Rudi Vranckx: Oorlog tegen IS'Het lijkt een milde vorm van waanzin om deze frontlijn te volgen, maar hoe kan ik anders begrijpen wat oorlog doet?'
Duizend kilometer, van aan de Iraanse grens dwars door Irak tot Syrië, tot aan de Tigris-rivier: zo lang is de frontlinie tegen het IS-kalifaat. Een reis langs die frontlijn: dat is het plan. Iets wat nog nooit gedaan is.

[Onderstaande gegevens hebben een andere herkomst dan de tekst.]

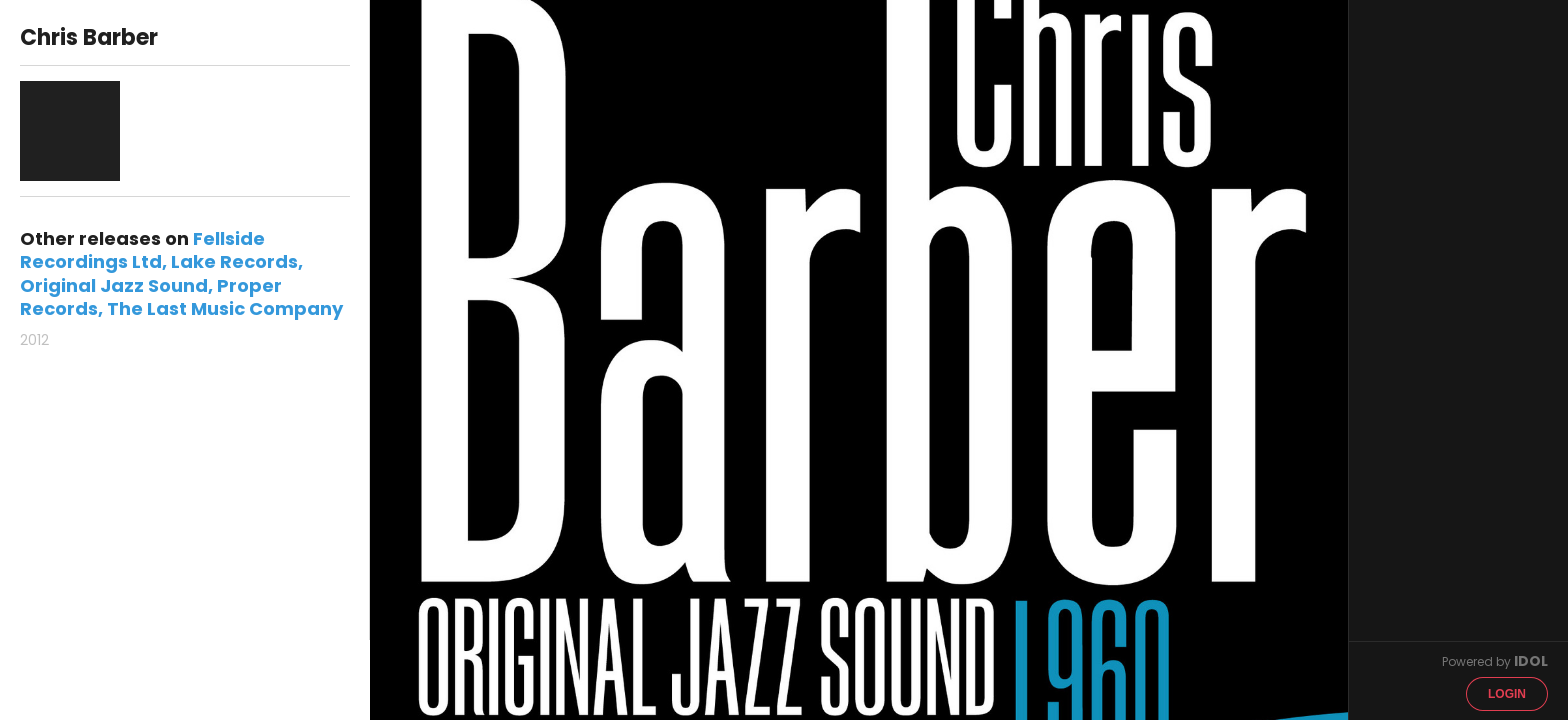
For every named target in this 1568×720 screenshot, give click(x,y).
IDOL (1531, 661)
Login (1507, 694)
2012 (34, 340)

'Britse en Amerikaanse oud-strijders uit de oorlogen in Afghanistan en Irak komen hier vechten tegen de terroristen. Om het christendom te verdedigen, beweren ze. Ik denk dat ze niet meer zonder oorlog kunnen'
‘Het kalifaat is mijn buurstaat, IS de vijand tegen wie wij vechten,’ vertelt Sirwan Barzani mij. Irak bestaat niet meer volgens hem, de buitenwereld moet het alleen nog beseffen. Sirwan, een neef van de Koerdische president, is één van de rijkste zakenmannen van het land, en bezit de grootste telecomoperator, de grootste shoppingcentra, een paardenrenbaan en nog veel meer. Toen IS Koerdistan aanviel vorig jaar, zat hij op de Champs-Élysées in Parijs. Hij is onmiddellijk met z’n jet naar huis gevlogen, heeft zijn oude uniform van de peshmerga’s (de strijdkrachten van Iraaks-Koerdistan) uit de kast gehaald en een paar dagen later zat hij aan het front. Met 150 strijders heeft hij de opmars van de extremisten naar de hoofdstad Erbil gestuit. Nu leidt hij de Zwarte Tijgers, een eenheid met geharde strijders die het front met Makhmour, ten zuiden van Erbil, controleren, 120 kilometer lang. Sirwan is een held voor de Koerden, een rolmodel in oorlogstijd. Zijn geld stopt hij in oorlog voeren, de zaken laat hij voorlopig aan anderen over.
Het verhaal van Sirwan is dat van velen. Verrast door de blitzkrieg van de jihadi’s en verzwakt door tien jaar relatieve rust, hebben de Koerdische peshmerga’s hun oude strijdlust moeten terugwinnen. ‘Maar we hebben Koerdistan teruggewonnen en geven het niet meer af. We hebben alleen nog wapens nodig van het Westen,’ zegt Sirwan.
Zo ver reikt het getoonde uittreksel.